Turn every line of the rows below into a JSON list of strings, one string per line, with blank lines omitted and the pictures left out.

________________________________________

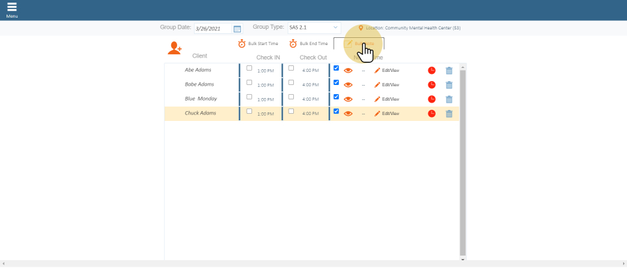Open the hamburger Menu
The image size is (627, 268).
(12, 9)
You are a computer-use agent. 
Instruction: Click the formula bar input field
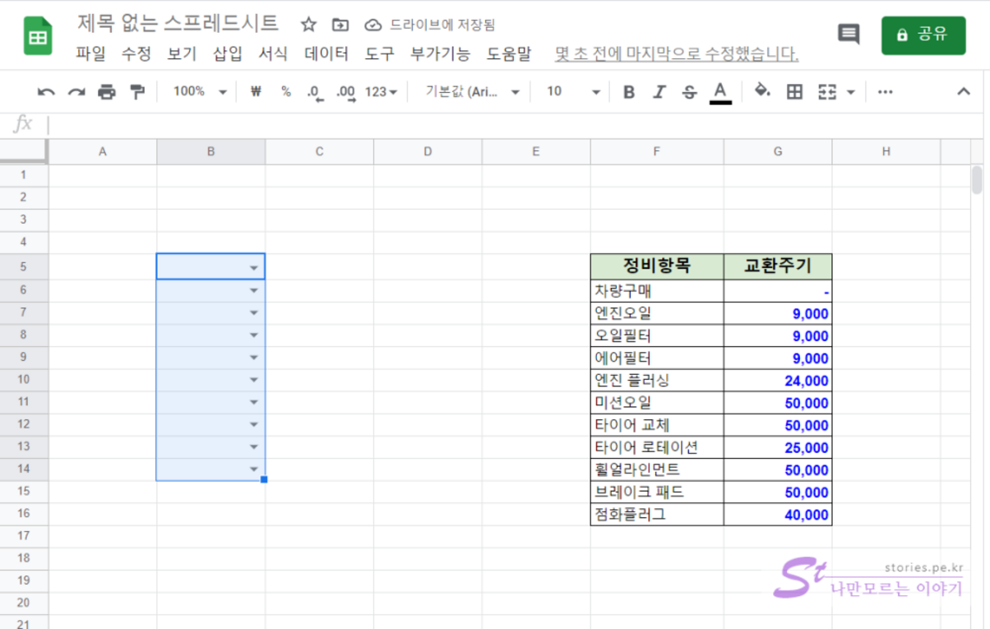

________________________________________

Worked solution –
[
  "Open the hamburger Menu",
  "The image size is (627, 268).",
  "(12, 9)",
  "You are a computer-use agent. ",
  "Instruction: Click the formula bar input field"
]